After that brief detour through Happier Than Ever-esque pop-rock amalgamations, hints of her debut return. “L’Amour de Vie” blends a Édith Piaf-inspired groove with a post-disco synth-pop explosion that finds Eilish throwing shots at a no-good ex; “Wanna know what I told her/ With her hand on my shoulder?/ You were so mediocre/ And we’re so glad it’s over now,” she smugly taunts. Here, Billie skews apathetic, juxtaposing the song’s rose-tinted title with a story of a former partner who proved anything but the love of her life. 

“The Diner” brings Billie back to the macabre trenches of her Billboard 200-topping debut LP. She assumes the perspective of a stalker, giving us a “Stan” for the 2020s. Probably the darkest moment on the album, “The Diner” pairs a campy carnival-of-horrors feel with lyrics that explore the bone-chilling lengths obsession drives people to. “You’re lookin’ right at me/ I’m here around the clock/ I’m waitin’ on your block/ But please don’t call the cops,” chillingly illustrating the unsettling experience of dealing with manic infatuation mistaken for love. Are we talking about stans, an Eilish ex– or Billie herself? 

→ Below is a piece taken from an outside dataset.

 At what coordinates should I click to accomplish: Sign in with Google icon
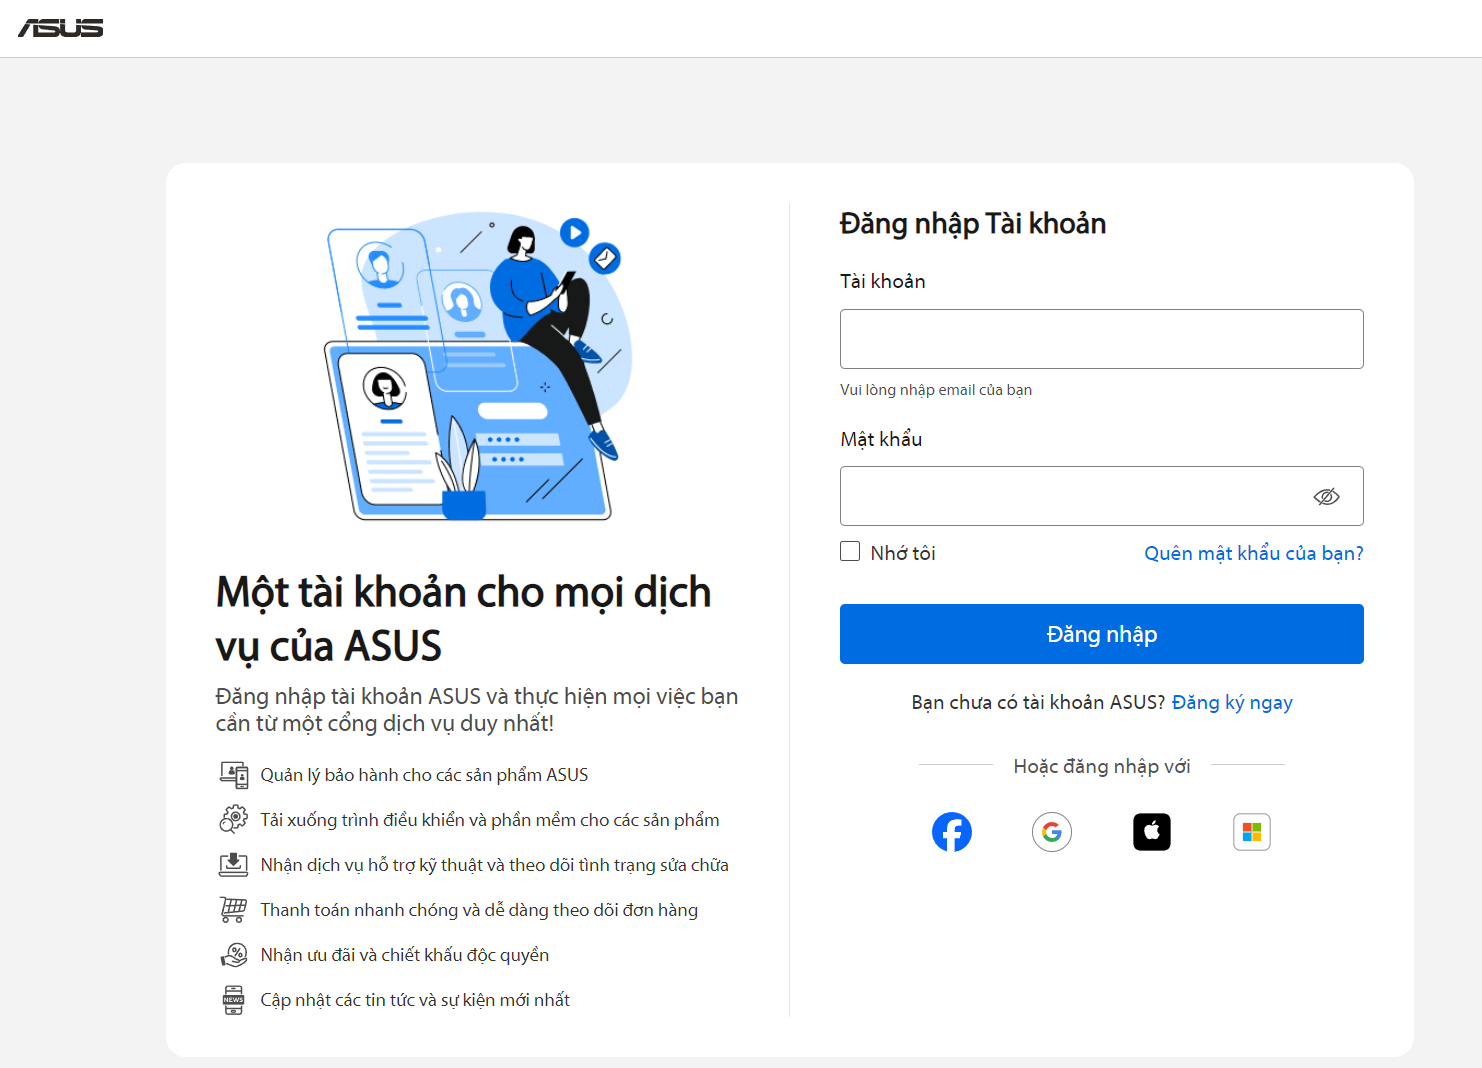click(1052, 832)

The two closing tracks — “Bittersuite” and “Blue” — end the record with a pair of shapeshifters that combine and innovate on the grounding sounds of her first two albums. The former is a musical triptych that blends bossa nova influences with blaring synths, further exploring the conflicting feelings of self-preservation and self-sacrifice. Hotels are a major symbol across Eilish’s lyrical oeuvre, in part because of the demands of her touring life, but mostly because they’re the perfect environment to riff on emotional and physical impermanence. Between “do not disturb” signs and a distinct lack of homelike warmth, hotels amplify how cold clandestine meet-ups can feel. “I’ll see you in the suite/ We can be discrete,” she coos before offering, “L’amour de ma vie/ Love so bittersweet/ Open up the door for me/ ‘Cause I’m still on my knees.”  

“Blue” closes the album in the spirit of 2019’s “Goodbye” and 2021’s “NDA.” Eilish alludes to the titles and lyrics of the other tracks on the album – save for “The Diner” because that’s not from her perspective… right? — and draws on synth-rock to internalize the fact that she can understand her ex-lover’s troubled past without holding herself responsible for their “saving” or “fixing.” It’s heady stuff for sure, but she brings the whole affair back to the light with the cheeky question, “But when can I hear the next one?” 

Whether that’s a tease for a rumored companion album or a reference to how quickly we collectively move through new works of art, Hit Me Hard and Soft stands as the sharpest volume of of Eilish’s three-album bildungsroman. With each of her studio albums, Eilish has soundtracked the breakneck speed of the maturity and life-experience arcs you experience between age 18 and 21. Her question at the close of her latest is as tongue-in-cheek as it is forward-thinking; now that she’s completed the odyssey of adolescence, where does the openness of the rest of her 20s take her?